1. The pouring temperature of alloy liquid is too low;
2. The chemical composition of the alloy is unqualified, which reduces the fluidity of the alloy;
3. The injection speed is too slow;
4. There are too many internal gates leading into the cavity;
5. The flow path of the alloy liquid in the cavity is too long, the cavity is narrow and the cooling is too fast;
6. The exhaust capacity of the mold is too poor, and the back pressure of the air cushion in the cavity is too large, which prevents the liquid flow from merging.
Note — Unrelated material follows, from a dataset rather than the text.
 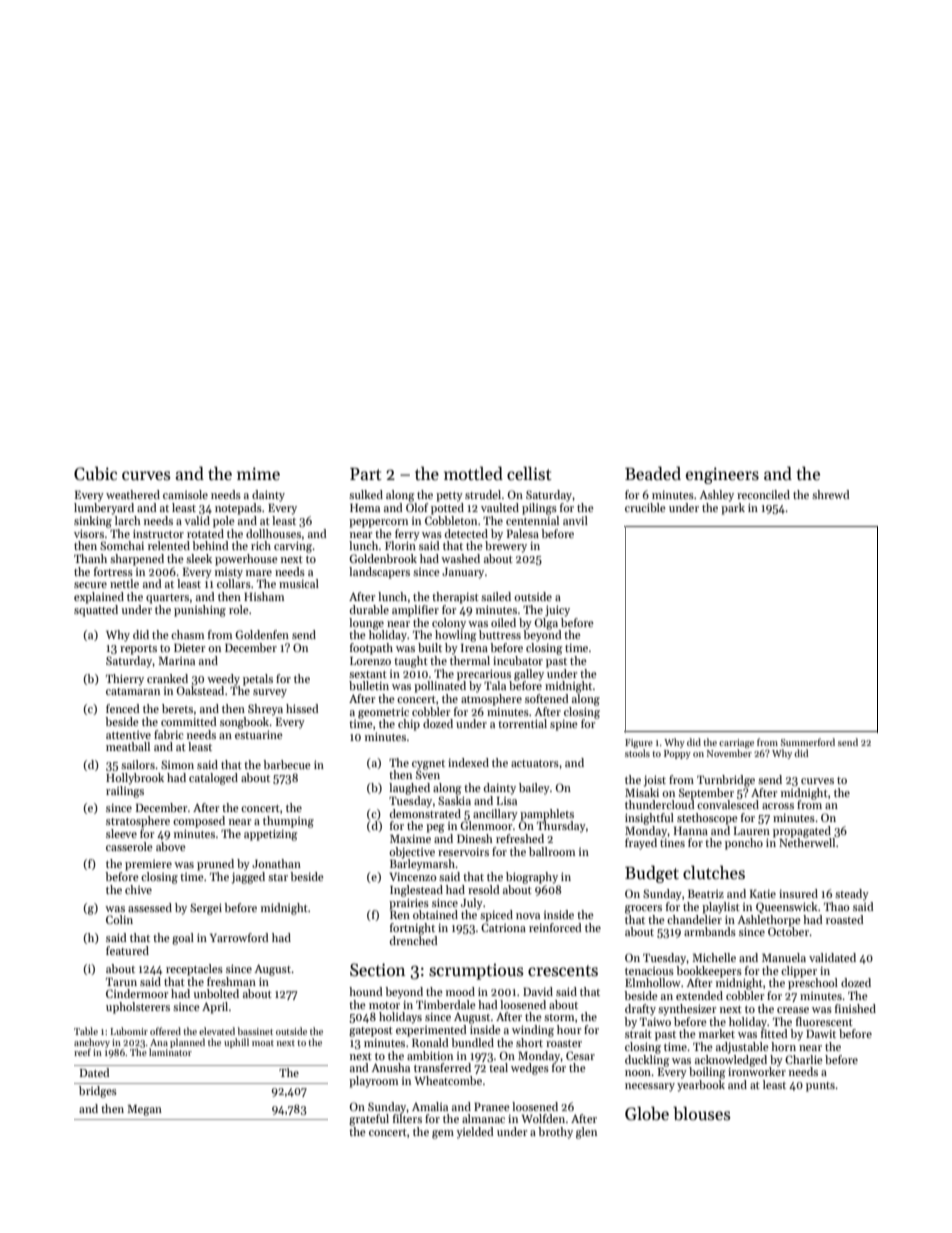 I want to click on Anusha, so click(x=390, y=1067).
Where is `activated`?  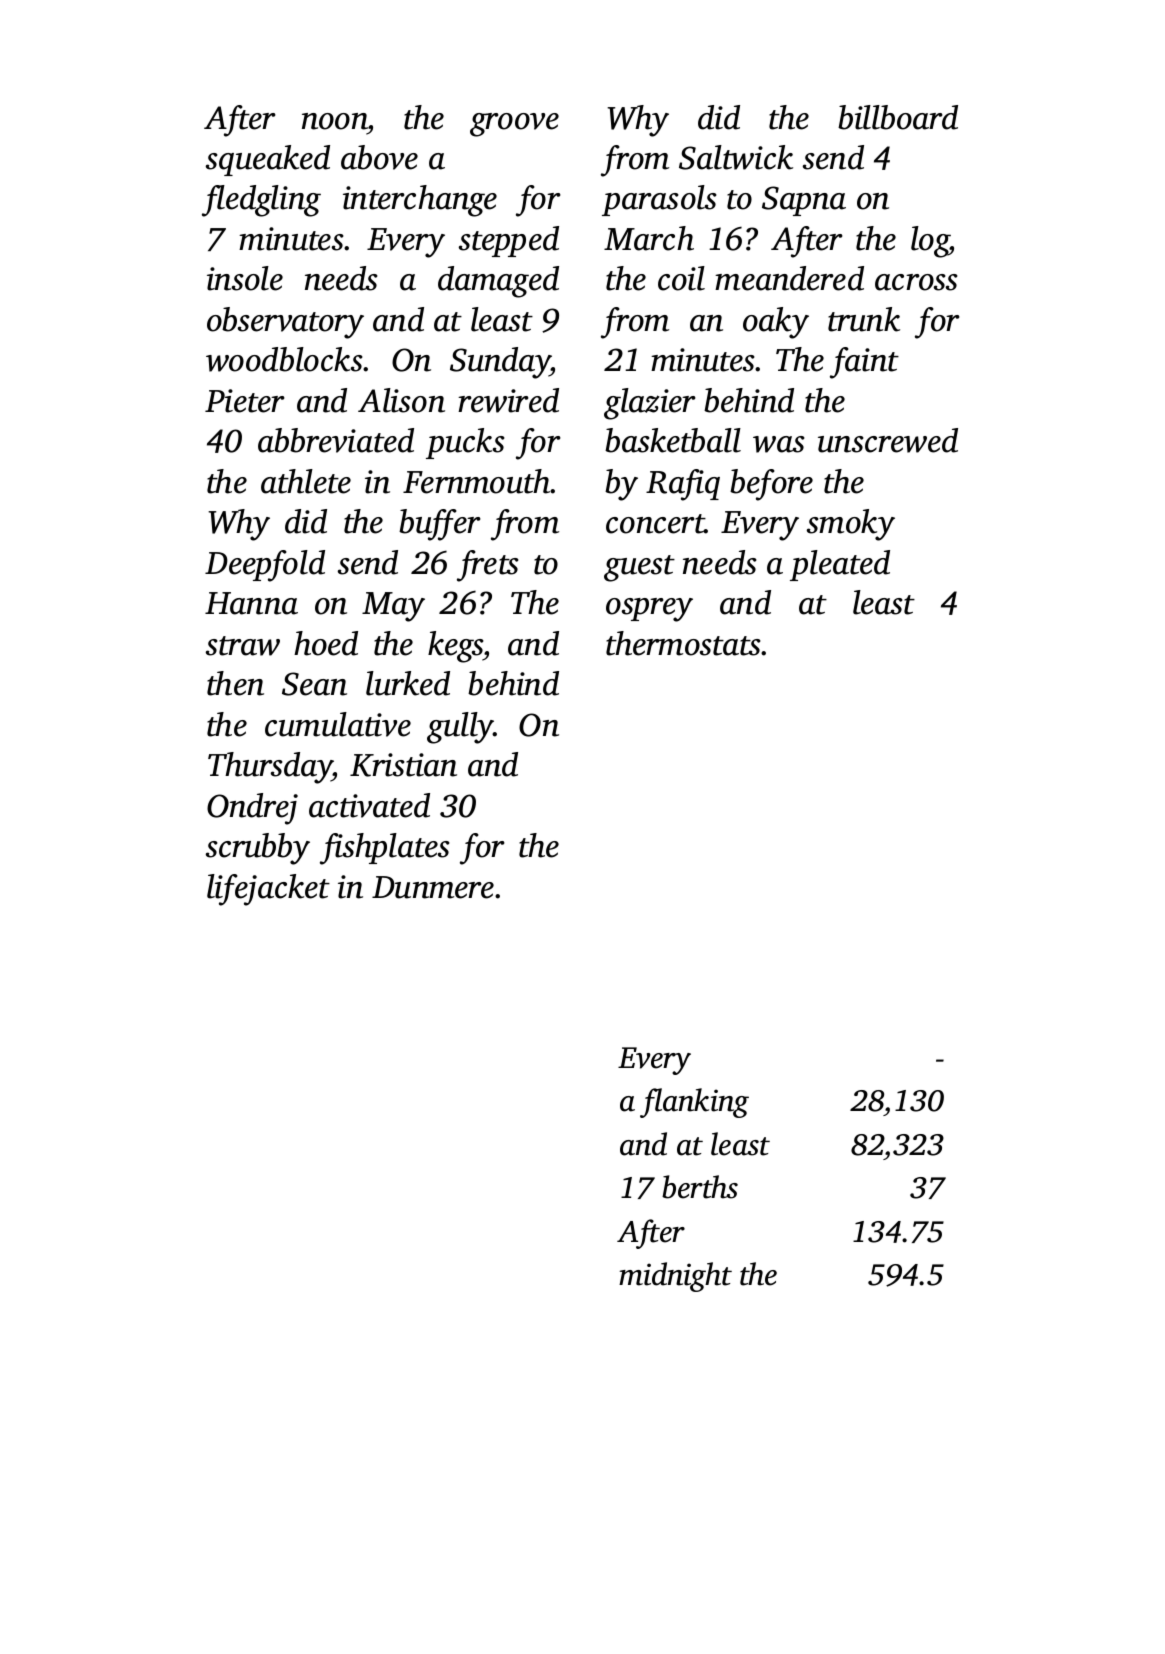 activated is located at coordinates (369, 805).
1. increase the pouring temperature and mold temperature of the alloy liquid and improve the fluidity of the alloy liquid (such as modification and refinement treatment);
2. Control ingredients of ingredients, and test their fluidity after blending;
3. Properly increase the injection speed and specific pressure;
4. appropriately increase the cross-sectional area of inner gates and reduce the number of inner gates to reduce the collision of alloy liquids;
5. Improve the exhaust capacity of the mold, reasonably arrange the position and number of exhaust slots, and reduce the back pressure of the air cushion in the cavity;
6. Fully refine the alloy liquid to reduce the oxidation degree of the alloy liquid, thus improving its fluidity; Prevent the alloy liquid from overheating.
7. Improve the gating system to prevent the runner from running too long.